= Exercise =
Copy out the listing that follows, exactly, without its pictures.

== Segment start ==

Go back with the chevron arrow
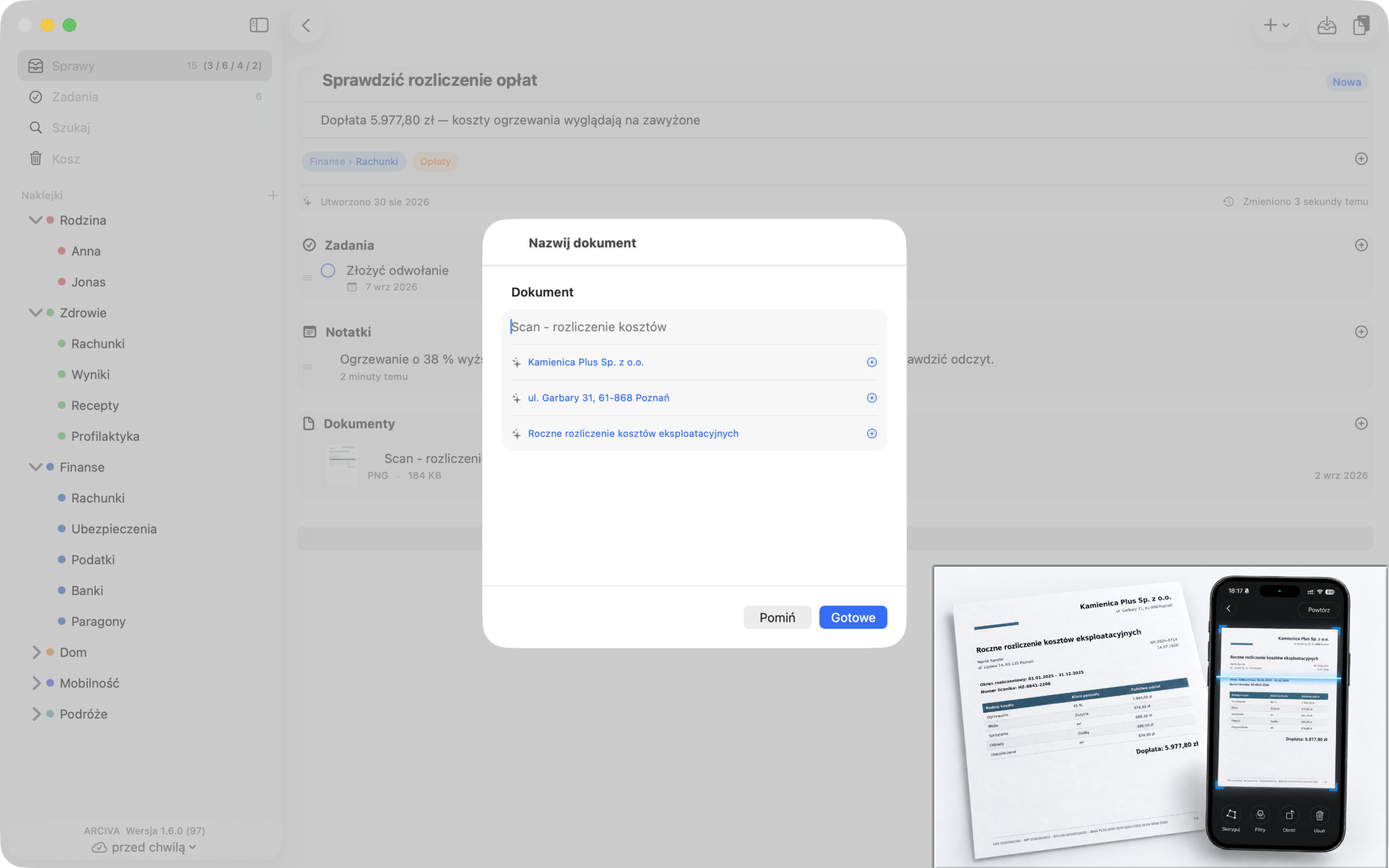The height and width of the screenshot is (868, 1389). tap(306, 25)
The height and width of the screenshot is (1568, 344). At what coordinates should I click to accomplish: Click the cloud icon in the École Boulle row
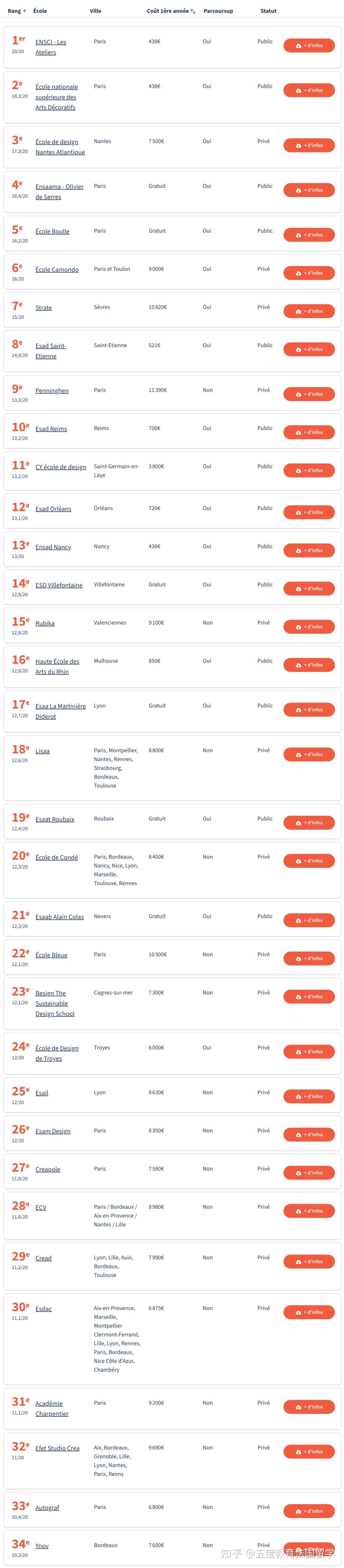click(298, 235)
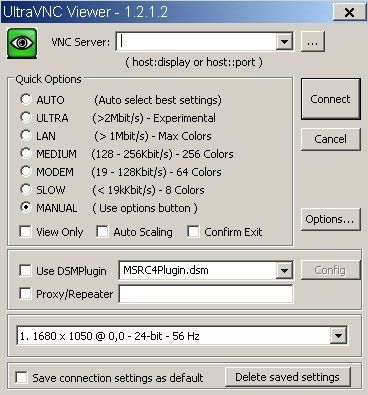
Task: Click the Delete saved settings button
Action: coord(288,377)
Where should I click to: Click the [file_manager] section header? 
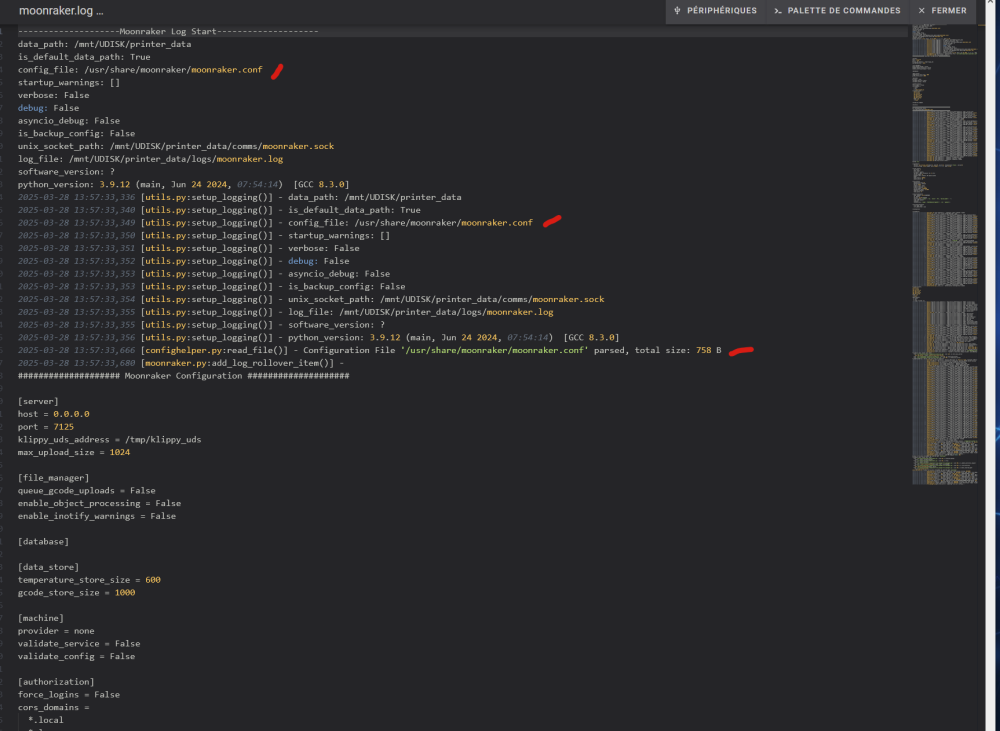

== Segment end ==

= Result below =
Go back with the chevron arrow
The height and width of the screenshot is (868, 1389). tap(306, 25)
The height and width of the screenshot is (1568, 344). At what coordinates should I click to accomplish: Click the cloud icon in the École Boulle row
click(298, 235)
Task: Click the Delete saved settings button
Action: coord(288,377)
Where should I click to: Click the [file_manager] section header? 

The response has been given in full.